Tell our readers about “Vampire.” What story are you telling in the song?
“Vampire” is a modern pop cautionary folk tale. It’s a story of seduction; it’s dangerous but fun. If the traveling old babushka in a little village in the 1800s who warned children not to venture into the woods at night was actually cruising around East Hollywood in a Rolls Royce Phantom at midnight, crooning out to club-goers and aspiring socialites that the ultimate party comes at a cost, you’d get pretty close to “Vampire.” It just so happens the price of admission is youth, freedom, and every last drop of innocence.
You worked with Heather Liz Baker on your upcoming EP, Supernormal. What did you learn through working with her?
I learned a lot from Heather. Not just how to be a better musician (I still think of her attitude and focus when I’m tracking instruments in my own demos), but to be unapologetic about choices. Oftentimes, the most dramatic, the most brutal, or the most sparkly decision was the best. She was a great partner in following our creative instincts no matter where they lead, despite how irrelevant they felt to music being made today. We were unapologetic about developing that world. If it felt right it was right. She helped me discover a lot of the sonic vocabulary which makes up my identity as an artist.
Who are some of your musical inspirations?
So many different things. Of course all the Art Pop and goth stuff. Bowie, Lou Reed, Siouxsie Sioux, the Cure. I love Roxy Music and Brian Ferry. I used to wish I could be in Cindy Lauper’s band. Also a lot of 80’s funk and RnB. I love The Deele, Sade, Prince, and the Pointer Sisters. And then there’s Type O Negative, Smashing Pumpkins, big stadium guitar rock sound for feelings usually kept in the closet.
What advice do you have for aspiring musicians?

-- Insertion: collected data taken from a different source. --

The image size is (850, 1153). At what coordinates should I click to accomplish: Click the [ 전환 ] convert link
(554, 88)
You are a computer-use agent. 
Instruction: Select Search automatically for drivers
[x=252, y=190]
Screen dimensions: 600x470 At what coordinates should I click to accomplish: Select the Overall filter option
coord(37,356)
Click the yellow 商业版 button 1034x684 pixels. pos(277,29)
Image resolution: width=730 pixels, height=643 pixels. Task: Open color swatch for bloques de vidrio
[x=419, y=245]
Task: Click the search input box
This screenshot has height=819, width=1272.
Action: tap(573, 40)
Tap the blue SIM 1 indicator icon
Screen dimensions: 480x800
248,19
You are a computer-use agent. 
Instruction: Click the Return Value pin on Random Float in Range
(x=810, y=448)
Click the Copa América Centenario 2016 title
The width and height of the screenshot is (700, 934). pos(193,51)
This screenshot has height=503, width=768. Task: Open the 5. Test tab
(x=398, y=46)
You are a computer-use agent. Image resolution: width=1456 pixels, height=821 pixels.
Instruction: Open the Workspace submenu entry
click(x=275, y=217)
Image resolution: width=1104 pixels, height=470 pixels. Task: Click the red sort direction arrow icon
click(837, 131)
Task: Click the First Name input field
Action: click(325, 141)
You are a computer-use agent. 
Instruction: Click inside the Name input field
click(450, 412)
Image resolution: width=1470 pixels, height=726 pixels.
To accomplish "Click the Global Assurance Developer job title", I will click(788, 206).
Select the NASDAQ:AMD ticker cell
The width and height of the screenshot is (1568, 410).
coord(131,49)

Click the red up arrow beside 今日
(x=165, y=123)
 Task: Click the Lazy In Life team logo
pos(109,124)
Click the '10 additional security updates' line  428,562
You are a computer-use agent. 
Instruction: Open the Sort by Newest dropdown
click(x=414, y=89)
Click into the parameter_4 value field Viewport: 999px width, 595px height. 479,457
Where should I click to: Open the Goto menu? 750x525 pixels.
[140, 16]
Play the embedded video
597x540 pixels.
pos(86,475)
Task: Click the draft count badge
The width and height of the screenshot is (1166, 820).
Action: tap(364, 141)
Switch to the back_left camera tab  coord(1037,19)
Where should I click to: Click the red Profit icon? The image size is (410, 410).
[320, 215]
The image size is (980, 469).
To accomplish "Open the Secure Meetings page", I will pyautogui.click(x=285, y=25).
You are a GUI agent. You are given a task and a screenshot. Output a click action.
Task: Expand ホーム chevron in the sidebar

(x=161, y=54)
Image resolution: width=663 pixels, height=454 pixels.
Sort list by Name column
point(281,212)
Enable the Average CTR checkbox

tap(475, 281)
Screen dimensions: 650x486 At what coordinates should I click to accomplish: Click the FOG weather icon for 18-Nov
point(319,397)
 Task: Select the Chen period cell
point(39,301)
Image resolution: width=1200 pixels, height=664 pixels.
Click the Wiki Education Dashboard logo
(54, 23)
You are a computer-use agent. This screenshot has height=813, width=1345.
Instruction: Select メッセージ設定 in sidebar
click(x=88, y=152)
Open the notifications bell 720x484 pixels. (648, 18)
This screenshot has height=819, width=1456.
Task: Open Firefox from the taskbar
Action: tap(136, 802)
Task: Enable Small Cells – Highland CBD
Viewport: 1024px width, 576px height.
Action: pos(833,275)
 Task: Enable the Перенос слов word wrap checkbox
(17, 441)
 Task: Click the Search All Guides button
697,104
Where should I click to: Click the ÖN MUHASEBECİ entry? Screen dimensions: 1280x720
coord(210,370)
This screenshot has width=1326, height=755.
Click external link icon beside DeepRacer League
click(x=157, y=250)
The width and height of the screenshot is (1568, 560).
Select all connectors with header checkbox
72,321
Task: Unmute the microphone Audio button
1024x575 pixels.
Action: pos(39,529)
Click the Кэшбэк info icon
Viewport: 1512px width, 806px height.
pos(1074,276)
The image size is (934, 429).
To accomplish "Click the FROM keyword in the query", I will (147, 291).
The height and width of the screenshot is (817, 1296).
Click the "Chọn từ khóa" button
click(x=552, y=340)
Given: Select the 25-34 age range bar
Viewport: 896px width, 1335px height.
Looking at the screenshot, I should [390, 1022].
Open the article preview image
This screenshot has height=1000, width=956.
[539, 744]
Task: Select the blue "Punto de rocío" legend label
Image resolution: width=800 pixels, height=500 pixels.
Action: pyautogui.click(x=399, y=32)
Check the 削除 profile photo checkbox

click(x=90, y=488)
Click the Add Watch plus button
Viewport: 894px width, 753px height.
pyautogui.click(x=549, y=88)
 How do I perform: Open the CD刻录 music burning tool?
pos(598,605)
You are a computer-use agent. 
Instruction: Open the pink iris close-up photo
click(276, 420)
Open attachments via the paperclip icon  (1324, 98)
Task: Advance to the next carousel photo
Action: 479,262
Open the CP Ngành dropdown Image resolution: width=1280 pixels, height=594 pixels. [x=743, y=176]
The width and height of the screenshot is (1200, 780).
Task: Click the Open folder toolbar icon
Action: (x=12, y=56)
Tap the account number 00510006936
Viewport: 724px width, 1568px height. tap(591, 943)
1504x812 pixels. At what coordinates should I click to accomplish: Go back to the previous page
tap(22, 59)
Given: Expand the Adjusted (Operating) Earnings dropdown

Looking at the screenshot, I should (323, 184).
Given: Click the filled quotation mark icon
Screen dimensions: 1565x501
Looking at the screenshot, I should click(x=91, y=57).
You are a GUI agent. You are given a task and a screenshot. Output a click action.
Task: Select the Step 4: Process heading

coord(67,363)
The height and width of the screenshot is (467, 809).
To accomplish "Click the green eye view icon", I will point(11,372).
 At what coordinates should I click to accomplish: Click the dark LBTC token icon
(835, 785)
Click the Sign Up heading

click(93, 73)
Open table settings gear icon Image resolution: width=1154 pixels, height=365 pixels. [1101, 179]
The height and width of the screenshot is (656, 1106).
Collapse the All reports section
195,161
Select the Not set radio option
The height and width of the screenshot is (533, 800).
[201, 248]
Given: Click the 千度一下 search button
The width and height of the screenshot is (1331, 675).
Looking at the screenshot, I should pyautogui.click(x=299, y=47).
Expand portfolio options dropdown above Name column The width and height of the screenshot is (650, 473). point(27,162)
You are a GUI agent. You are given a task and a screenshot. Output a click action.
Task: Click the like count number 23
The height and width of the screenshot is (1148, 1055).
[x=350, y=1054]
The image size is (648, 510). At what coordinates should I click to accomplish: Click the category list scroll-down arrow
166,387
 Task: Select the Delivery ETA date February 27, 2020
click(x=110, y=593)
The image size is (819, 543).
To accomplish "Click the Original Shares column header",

There’s a few pieces of advice. For one, pain is usually a green light for an artistic or emotional experience. Working my way through something in a song usually leads to surprise and relief. Also, write songs like artists you love. Literally try to write that song but for yourself, it’ll be different. And most importantly, try and reconnect regularly with what you first loved about music. Play the music you love no matter how relevant it is to anything else besides the space you’re in. Get away from media and focus on that feeling of stardust and possibility and energy when you’re alone with your music. If you’re feeling something, someone else will.